Autoimmune polyglandular syndrome type 1: literature data and description of a clinical case
DOI:
https://doi.org/10.15574/SP.2024.139.129Keywords:
autoimmune polyendocrine syndromes, hypoparathyroidism, adrenal insufficiency, candidiasis, hypogonadism, ectodermal dystrophy, childrenAbstract
Autoimmune polyglandular syndrome with or without candidiasis and ectodermal dystrophy or APECED - autoimmune polyglandular-candidiasis-ectodermal dystrophy (APS-1, OMIM: 240300; synonyms: Whitaker syndrome, Blizzard syndrome is a rare (orphan) disease. In this pathological condition’s pathogenesis lie autoimmune disorders with the antibodies’ formation against endocrine glands, which causes pathological damage of their insufficiency, at the same time, APS-1 belongs to hereditary monogenic diseases.
Aim - considering the lack of awareness of a wide range of practicing doctors regarding this rare (orphan) pathology, and the creation of network of Orphan Pathology Centers in Ukraine, a brief review of literary sources and the description of a clinical case with an emphasis on modern approaches to diagnostics, differential diagnostics and treatment of APS-1 is provided.
Clinical case. A 15-year and 11-month old patient was admitted to hospital treatment at Regional Children's Clinical Hospital with newly diagnosed diabetes in a ketoacidosis state. While gathering anamnesis and performing examination it was also revealed that the other endocrine glands were damaged: hypoparathyroidism, hypogonadism, and signs of ectodermal dysplasia and persistent candidiasis. All this together made it possible to establish the diagnosis of APS-1 type, but not its classic form. Considering the absence of adrenal gland damage and relatively mild manifestations of candidiasis the child is recommended to undergo a molecular genetic examination and determination of organ-specific antibodies against the affected endocrine glands. The girl receives replacement therapy according to the spectrum of endocrine organs’ damage, and is under the multidisciplinary specialists’ team supervision of the Regional Children Clinical Hospital’s Orphan Center.

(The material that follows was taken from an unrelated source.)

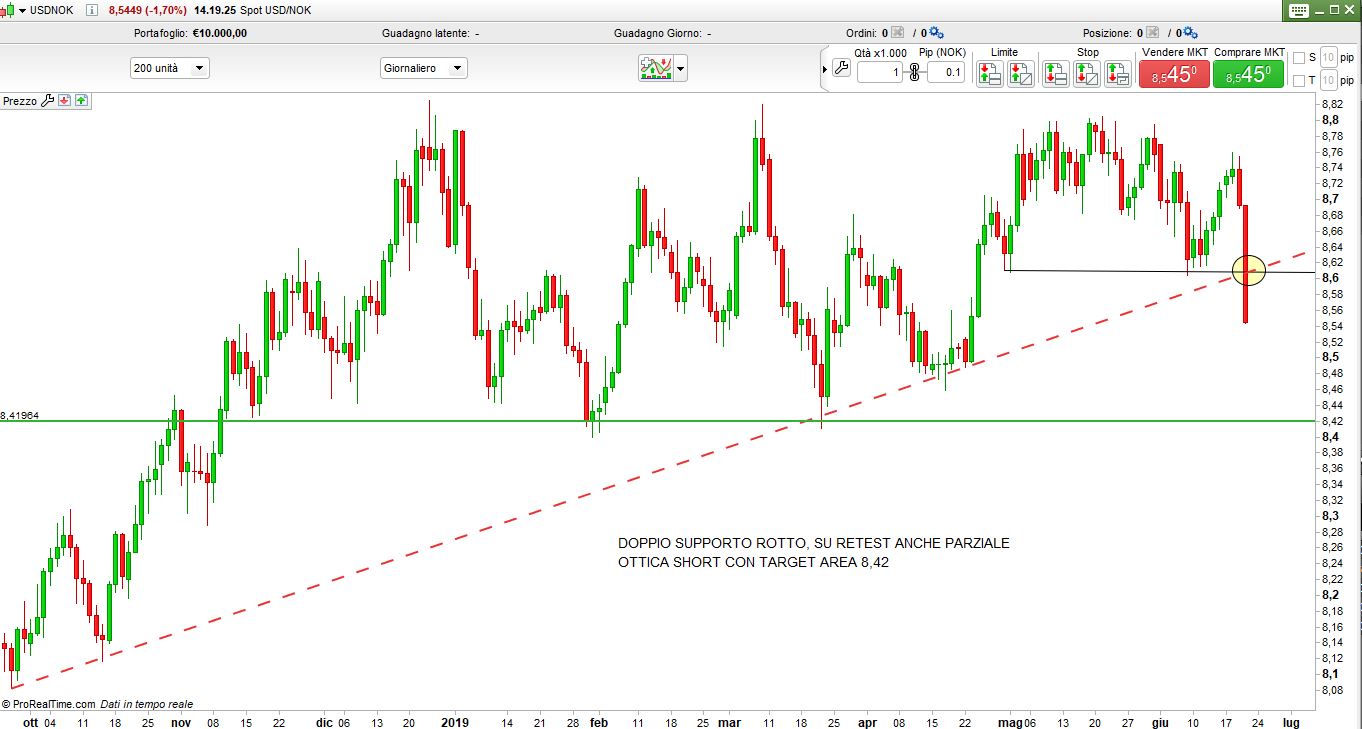This screenshot has height=729, width=1362.
Task: Open the indicators chart icon
Action: coord(656,69)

Conclusions. APS-1 is a rare (orphan) disease, the pathogenesis of which is characterized by a combination of genetic (AIRE gene mutations) and autoimmune mechanisms of disease development. The clinical feature of this disease is multiple manifestations of endocrine gland insufficiency in various combinations, which usually appear in childhood, but individual components of the syndrome can manifest at any age. To timely identify, determine and improve the prognosis of APS-1, a wide range of doctors need to be aware of the disease diagnosing and monitoring of this patient group.
The research was carried out in accordance with the principles of the Helsinki Declaration. The study protocol was approved by the Local Ethics Committee of the clinical base. The informed consent of the patient was obtained for conducting the studies.
The authors declare that they have no conflict of interest.